3. Acting captain antagonists are terrible to play with, and there exists no current mechanism to dynamically protect head roles based on their position in the captain hierarchy when rounds lack a captain and auto promote a head. This has been the case for as long as I've been playing at least, but has become a significantly greater issue with the advent of the autopromotion announcement often making antagonists into round acknowledged "basically the captain". In the absence of any current method to stop that from happening, and for the other reasons above, I believe it would be an overall benefit to protect head roles and exclude them from antagonists on MRP.
Since I've seen this argument float around before and a couple of counterarguments have already been made, I'll include some pre-rebuttal to the more common counterarguments I see.

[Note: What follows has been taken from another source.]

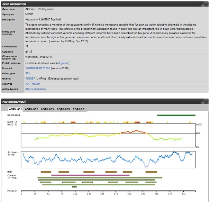Switch to the AQP4-002 tab
Viewport: 211px width, 204px height.
(x=31, y=109)
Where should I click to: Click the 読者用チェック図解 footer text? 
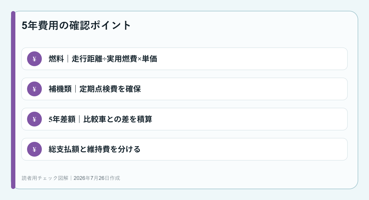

Paranoia is an important part of the game and adding more roles to the protected list harms this pillar
In my experience, there is a finite amount of paranoia you can cram into a round before people begin to simply automatically exclude trusting others as a workable option and choose to simply prepare themselves to be able to meet every possible challenge solo as no one else can ever be trusted. That kind of gameplay style runs directly counter to the interaction focused experience we aim for on MRP (to varying degrees of success, sadly), and as such I do not believe that cutting down on this particular source of personal paranoia would be a net negative for the game as a whole, especially given the increased story value of having personal pillars exist to be torn down - rounds where individual heads of staff are trustworthy and competent and then are suddenly disappeared by enemies of the corporation are already potent story generators, shifting increased value onto the chain of command thus further enhances RPR 3 by making heads of staff an increasingly inherently worthwhile target for traitors and other antagonists looking to disrupt the station.
It's hard enough to get people to play heads of staff already why would you want to disincentivise their play further by limiting antag opportunities?
Roundstart job rolling is done in a tiered system where higher priority rolls complete first and after they are assigned lower priority rolls take place. Currently to the best of my knowledge this system rolls Antagonists -> Heads of Staff -> Normal Jobs. As such if head roles were added to the protected list their players would not disadvantage themselves when it comes to standard rolls for antagonist - If they rolled an antag they'd be shunted off to another role other than a head, they would not lose the antag roll.